Scientific classification
- Kingdom: Plantae
- Clade: Tracheophytes
- Clade: Angiosperms
- Clade: Eudicots
- Clade: Rosids
- Order: Sapindales
- Family: Rutaceae
- Genus: Boronia
- Species: B. anomala
- Binomial name: Boronia anomala Duretto

= Boronia anomala =

- Authority: Duretto
- Conservation status: P1

Species of flowering plant

Boronia anomala is a plant in the citrus family Rutaceae and is only known from a single population growing under an overhang in a sandstone gorge in the Kimberley Australia region of Western Australia. It is an erect, mostly hairless shrub with pinnate leaves and four-petalled flowers.

==Description==
Boronia anomala is a shrub that grows to 60 cm wide and has glabrous stems and leaves. The leaves are pinnate with three or five leaflets and 40-55 mm long and 35-100 mm wide in outline, on a petiole 8-14 mm long. The individual leaflets are 17-50 mm long and 0.5-1.0 mm wide. The flowers are usually arranged singly or in groups of up to three in leaf axils on a pedicel 4-10 mm long. The four sepals are triangular, about 1 mm long and 0.5 mm wide. The four petals are 3.5-4.5 mm long with hairs along their edges. The fruit is a capsule 4.5-5 mm long and 2-2.5 mm wide.

==Taxonomy and naming==
Boronia anomala was first formally described in 1999 by Marco Duretto who published the description in Muelleria from a specimen collected near Kalumburu. The specific epithet (anomala) is derived from the Latin word anomalus meaning "diverging from the normal" or "abnormal", referring to the unusual features of this boronia, compared to others growing in the Kimberley region.

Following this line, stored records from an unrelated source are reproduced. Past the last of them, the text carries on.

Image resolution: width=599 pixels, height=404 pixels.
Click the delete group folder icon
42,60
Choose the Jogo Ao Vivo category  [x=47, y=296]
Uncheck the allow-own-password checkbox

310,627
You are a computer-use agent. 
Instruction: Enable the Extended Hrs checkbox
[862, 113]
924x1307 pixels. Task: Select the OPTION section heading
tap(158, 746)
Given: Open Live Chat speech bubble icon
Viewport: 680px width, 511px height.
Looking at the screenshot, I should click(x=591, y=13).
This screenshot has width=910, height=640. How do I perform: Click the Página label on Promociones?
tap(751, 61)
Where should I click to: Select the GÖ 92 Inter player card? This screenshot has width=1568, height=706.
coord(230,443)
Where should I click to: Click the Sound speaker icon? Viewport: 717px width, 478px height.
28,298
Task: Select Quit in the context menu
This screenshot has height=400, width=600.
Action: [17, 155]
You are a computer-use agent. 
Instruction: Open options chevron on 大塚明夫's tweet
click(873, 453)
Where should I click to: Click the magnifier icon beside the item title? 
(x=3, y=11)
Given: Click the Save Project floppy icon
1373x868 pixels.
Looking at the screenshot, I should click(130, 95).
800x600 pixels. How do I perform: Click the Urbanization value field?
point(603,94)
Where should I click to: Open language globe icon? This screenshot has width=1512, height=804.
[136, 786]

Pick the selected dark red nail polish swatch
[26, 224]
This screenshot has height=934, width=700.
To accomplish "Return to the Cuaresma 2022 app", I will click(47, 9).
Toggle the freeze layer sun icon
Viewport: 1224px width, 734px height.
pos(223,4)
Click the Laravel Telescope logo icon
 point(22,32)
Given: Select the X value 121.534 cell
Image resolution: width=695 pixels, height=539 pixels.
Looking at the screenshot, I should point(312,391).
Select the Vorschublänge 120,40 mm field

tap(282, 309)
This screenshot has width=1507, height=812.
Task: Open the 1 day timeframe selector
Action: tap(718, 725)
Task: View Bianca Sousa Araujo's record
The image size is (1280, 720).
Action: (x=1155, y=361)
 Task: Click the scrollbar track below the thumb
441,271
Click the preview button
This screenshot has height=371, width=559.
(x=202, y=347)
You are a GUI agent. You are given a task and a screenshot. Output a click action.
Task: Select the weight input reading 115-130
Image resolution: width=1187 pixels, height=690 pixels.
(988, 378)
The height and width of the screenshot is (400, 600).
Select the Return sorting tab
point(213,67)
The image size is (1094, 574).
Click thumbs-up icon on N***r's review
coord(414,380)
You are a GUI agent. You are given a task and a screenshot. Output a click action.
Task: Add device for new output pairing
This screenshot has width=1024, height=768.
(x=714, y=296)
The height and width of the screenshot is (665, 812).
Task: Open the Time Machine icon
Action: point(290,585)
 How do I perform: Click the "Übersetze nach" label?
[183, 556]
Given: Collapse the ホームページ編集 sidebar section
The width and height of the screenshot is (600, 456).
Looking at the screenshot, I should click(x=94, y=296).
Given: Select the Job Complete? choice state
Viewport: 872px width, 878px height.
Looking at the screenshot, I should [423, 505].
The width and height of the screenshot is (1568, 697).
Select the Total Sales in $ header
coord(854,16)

==Distribution and habitat==
This boronia is only known from the type location, growing under an overhang in a sandstone gorge.

==Conservation==
Boronia anomala is classified as "Priority One" by the Government of Western Australia Department of Parks and Wildlife, meaning that it is known from only one or a few locations which are potentially at risk.